If you want to get your code into unity maintree, you need to sign
Canonical Contributer Agreement You don't need to sign it everytime you submit your code. Once it enough
Unity Bitesize bugs
The best way to get involved is to fix small bugs in Unity. Jorge Castro keeps posting a list of Bitesize rockstars regularly. Here is a list of bitesize bugs , you might want to talk to
Jorge Castro (jcastro on IRC on channels #omg!ubuntu! etc - he also hangs out in Ask Ubuntu chat) before starting if you need extra help.
Here is a documentation for Getting Involved in Unity Development
Development on Ubuntu
As Burli pointed out,
Quickly is a great tool for developing. It takes care of many things. Using it on Ubuntu is very easy as it integrates with ubuntu development platforms like Launchpad, PPA etc
QUickly handles the boilerplate code and provides you with templates. Like one is for packaging.

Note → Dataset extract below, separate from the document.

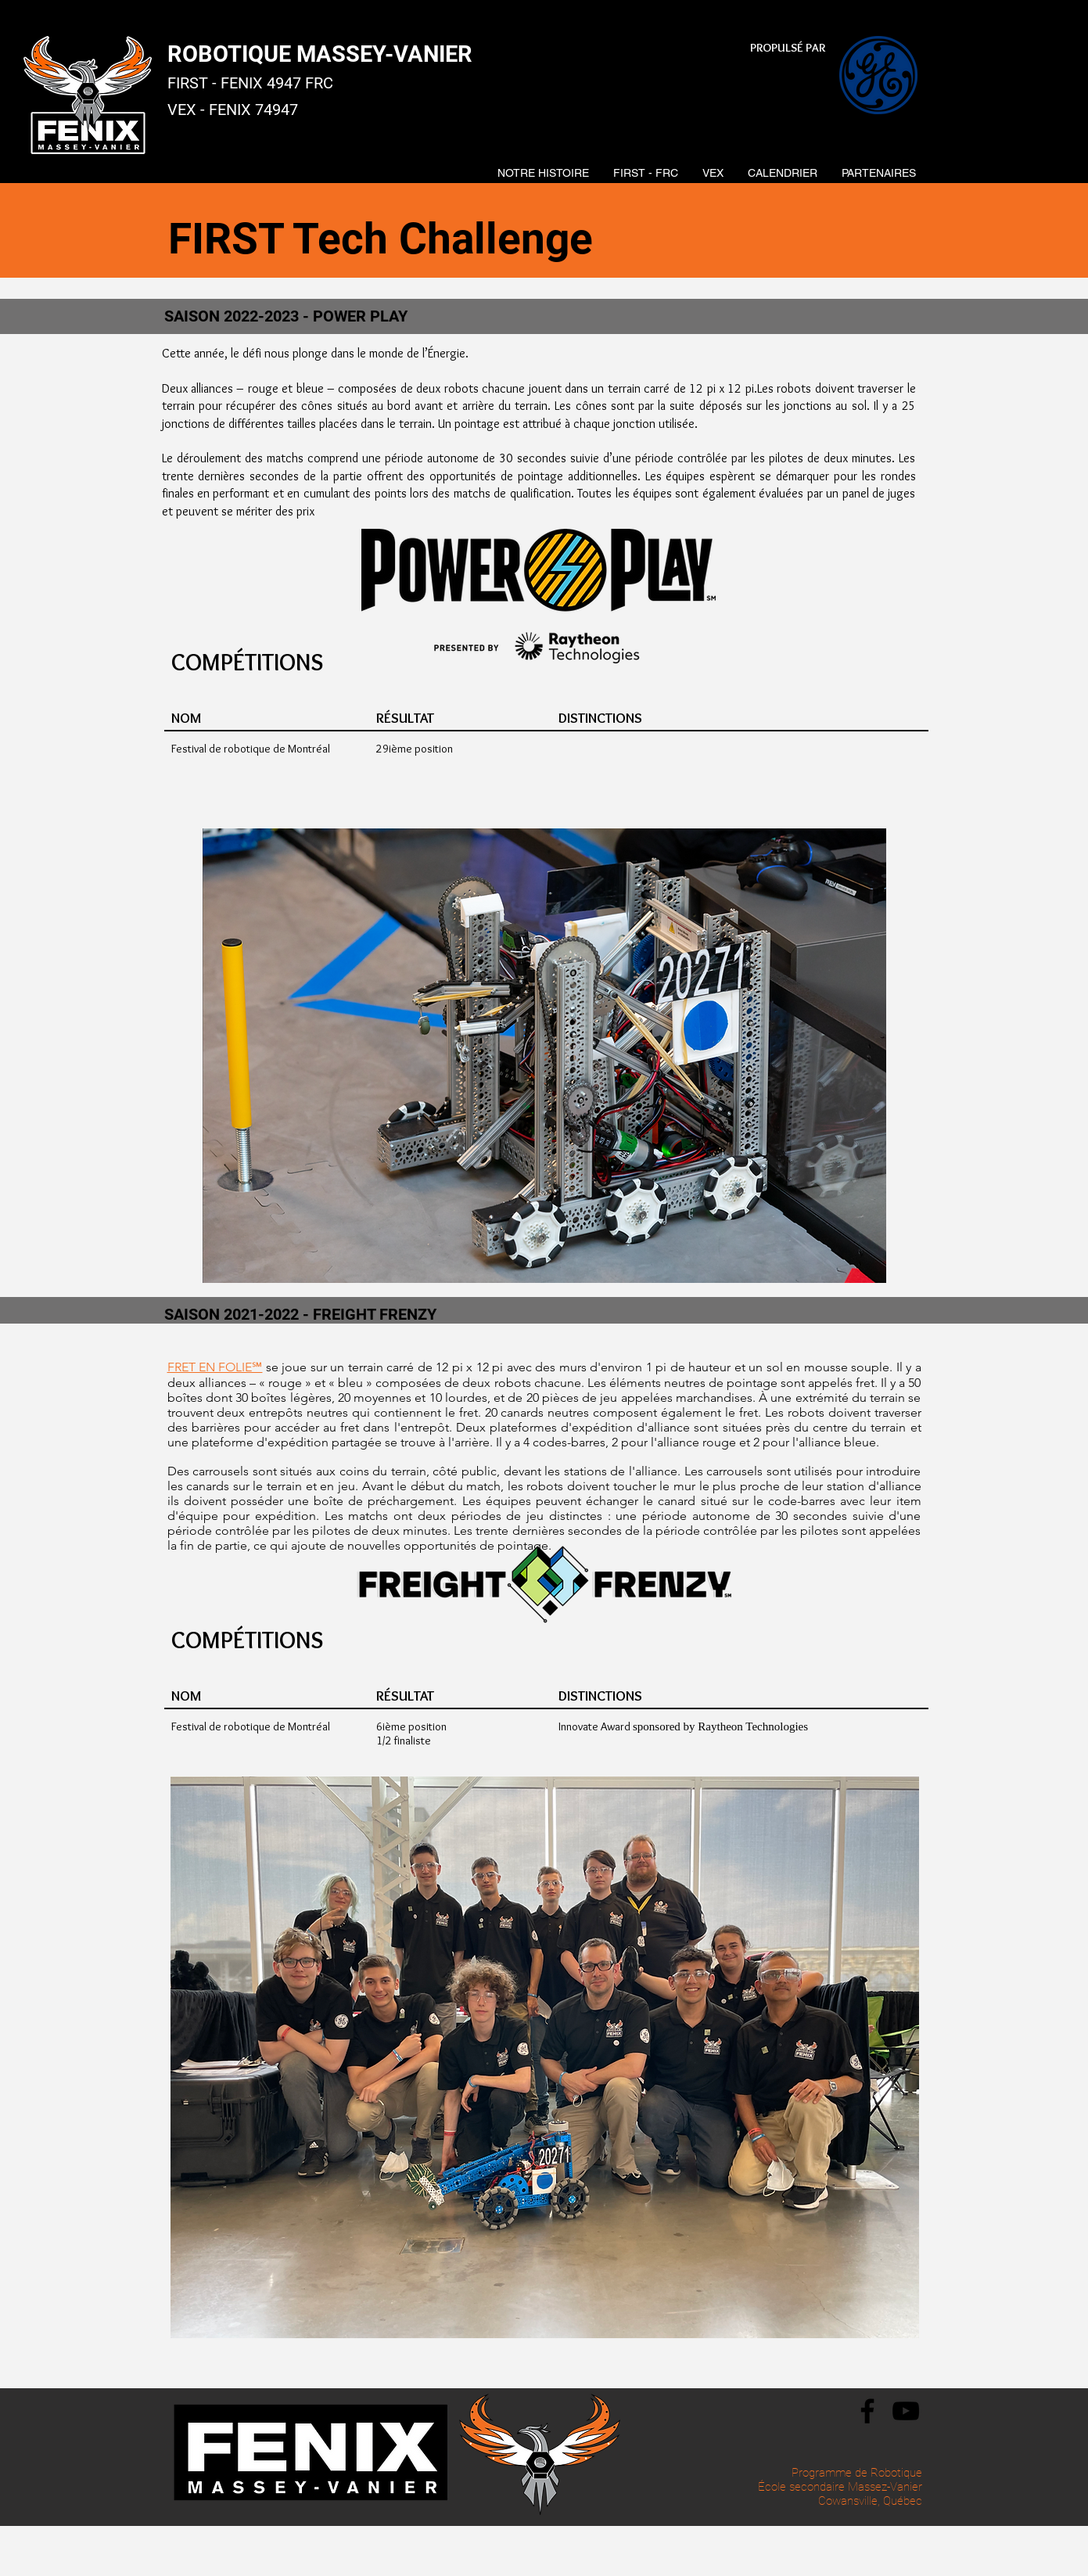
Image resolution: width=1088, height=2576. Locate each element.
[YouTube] (905, 2411)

As per LWN article
Released template is ubuntu-project, which automates working
with Ubuntu-compatible code (using Bazaar for version control,
Debian packaging, and Launchpad.net Personal Package Archives (PPA)
You can also read about it on this Ars Technica article from Ryan Paul
Language of Choice
Python is the most famous choice of development as I can see. I might be wrong since many also like to develop on Gtk/C or Boost/C++.
There are also other languages like Vala using which you can have native applications but have a higher level language.
If you know
C#, you can use it for creating applications using Gtk# for UI.